I will also skip the second part of the judgment, in which Lenovo disputed IPCom’s standing to sue, challenging the chain of transfer of the patent and the recordal of this chain of transfer with the French patent register. This objection was also rejected by the judge.

No, the real interesting part is the discussion on the merits of IPCom’s motion.

Remarkably, the judge heavily relied on the Enforcement Directive (2004/48/EC) and more specifically on the 22nd recital:

It is also essential to provide for provisional measures for the immediate termination of infringements, without awaiting a decision on the substance of the case, while observing the rights of the defence, ensuring the proportionality of the provisional measures as appropriate to the characteristics of the case in question and providing the guarantees needed to cover the costs and the injury caused to the defendant by an unjustified request. Such measures are particularly justified where any delay would cause irreparable harm to the holder of an intellectual property right.

Although the Code de la propriété intellectuelle does not explicitly mention this principle of proportionality of provisional measures, the judge considered that it does apply.

And in the present case, he considered that this proportionality principle would be breached if the preliminary injunction was ordered as requested by the patent proprietor.

Is there a proportionality issue here?

Here are a couple of important facts to bear in mind in this case.

First, the EP’628 patent was declared as essential for the UMTS (3G) standard. Therefore, it is supposed to be implemented by all laptops, mobile phones and tablets of the defendants (marketed under the brands Lenovo, ThinkPad and Yoga). The motion for PI accordingly targeted all of these devices.

Second, the EP’628 patent was set to expire on February 15, 2020. Therefore, the PI, if issued, would just last for a few weeks.
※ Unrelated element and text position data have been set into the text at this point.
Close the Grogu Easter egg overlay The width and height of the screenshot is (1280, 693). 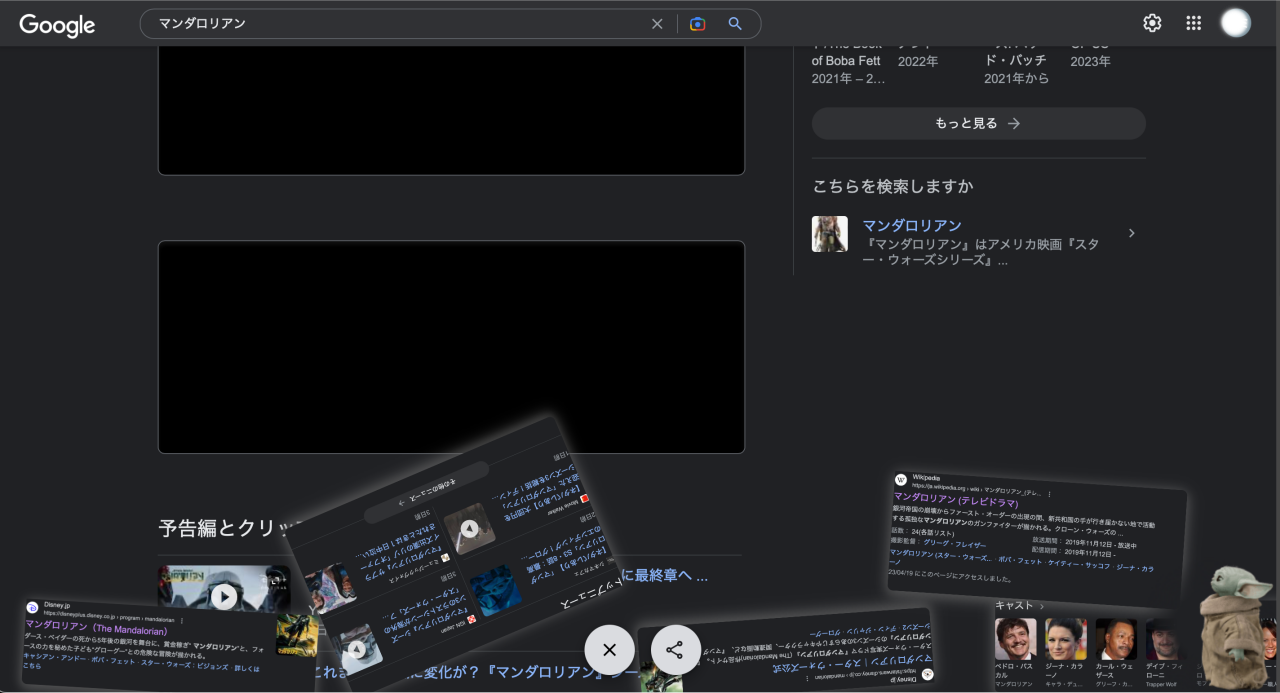coord(610,650)
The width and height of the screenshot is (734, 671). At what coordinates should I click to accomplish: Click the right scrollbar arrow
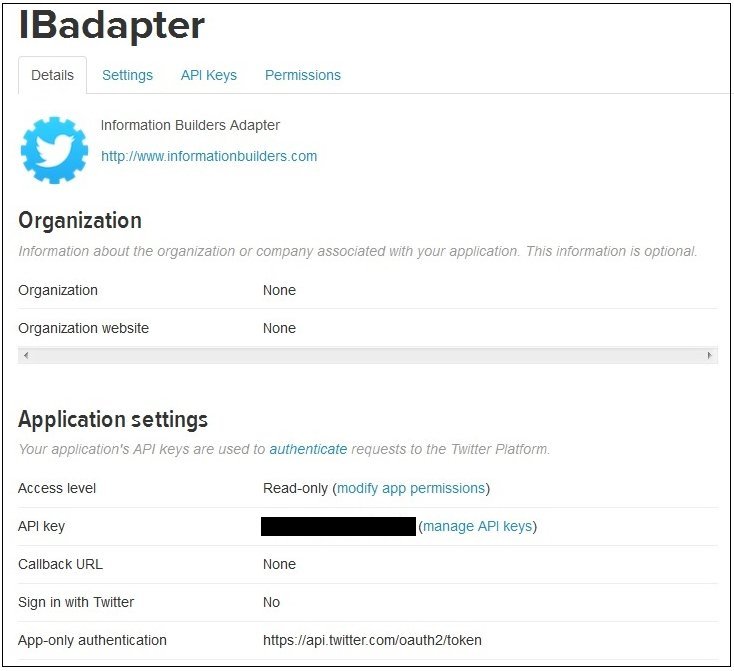coord(709,355)
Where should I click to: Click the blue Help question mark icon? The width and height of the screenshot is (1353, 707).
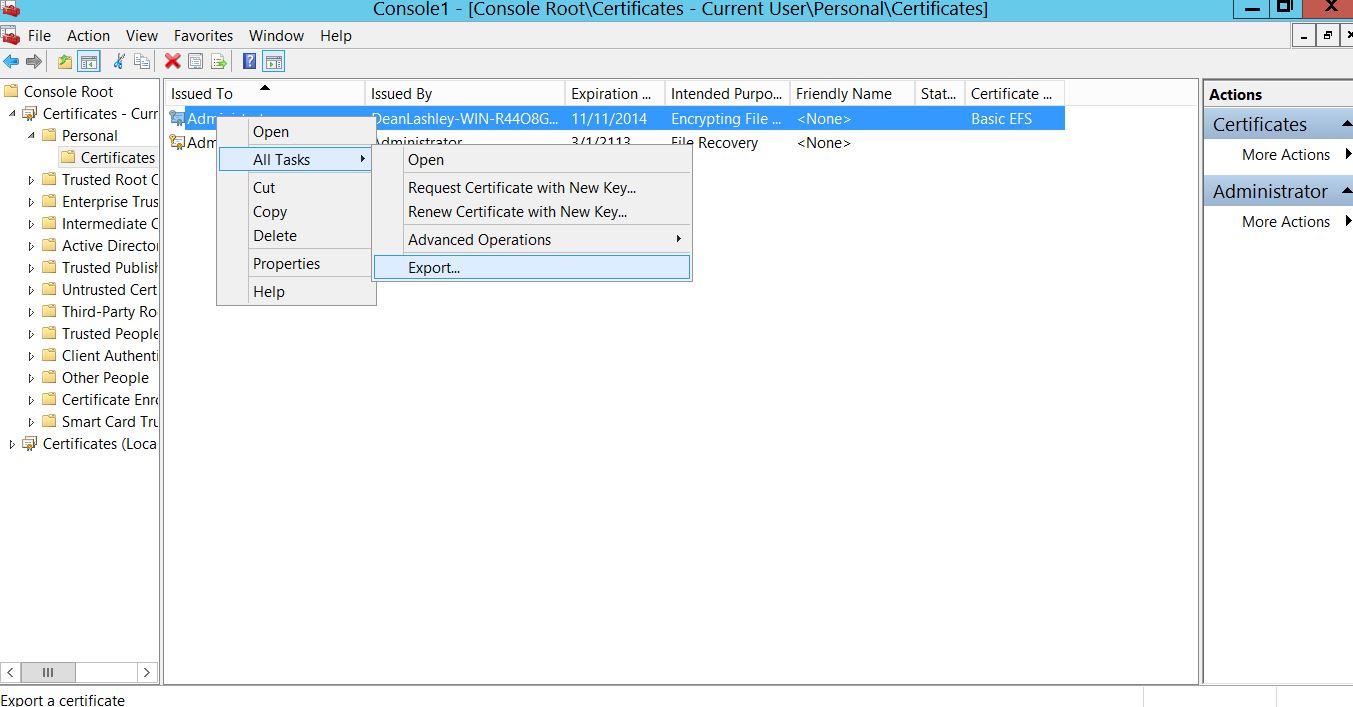point(249,62)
The judge stated that the PI would be justified if IPCom could demonstrate that the infringement of the patent was likely, but also that the absence of a PI would cause harm which could not be repaired by damages. The judge further stated that the negative economic consequences for the defendants should also be taken into account, and more specifically whether they could be adequately repaired if the patent were ultimately found invalid or not infringed.

IPCom argued that it would suffer irreparable harm in the absence of a PI due to the annihilation of the value of its patent portfolio.

The judge was unpersuaded, as IPCom cannot lose any market share, because it does not market any devices. The sole harm suffered by IPCom is the lack of license revenues, which can be repaired by damages to be set by the court at a later stage.

The judge further noted that a PI would have long-lasting effects on the market even after the upcoming expiry of the patent on February 15, 2020, since the public would turn away from the Motorola, Lenovo, ThinkPad and Yoga devices. The loss of income would thus be very large. In addition, a recall of products from the market would tarnish the corporate image of the defendants in the long run and significantly disrupt distribution networks. In short, the PI and recall of products from the market would result in negative economic consequences which could not be adequately repaired by damages, if IPCom were to ultimately not prevail on the merits.

The judge’s conclusion was the following:

[…] The requested measures, set to last for a few weeks in view of the expiry date of the patent of February 15, 2020, are manifestly disproportionate and may result in an imbalance in the situation of the parties conferring an undue advantage to the patentee which may then be able to impose a license not meeting with FRAND requirements. 

Frankly, I don’t really see how the judge could possibly have decided otherwise. The message is clear: SEP owners need to be more reasonable when they go to court.

In the meantime, the parties seem to be back to square one.


CASE REFERENCES:

Cour d’appel de Paris, pôle 5 chambre 16, March 3, 2020, Lenovo Inc. et al. v. IPCom GmbH & Co. KG, RG No. 19/21426.

Tribunal judiciaire de Paris, ordonnance de référé, January 20, 2020, IPCom GmbH & Co. KG v. Lenovo SAS et al., RG No. 19/60318.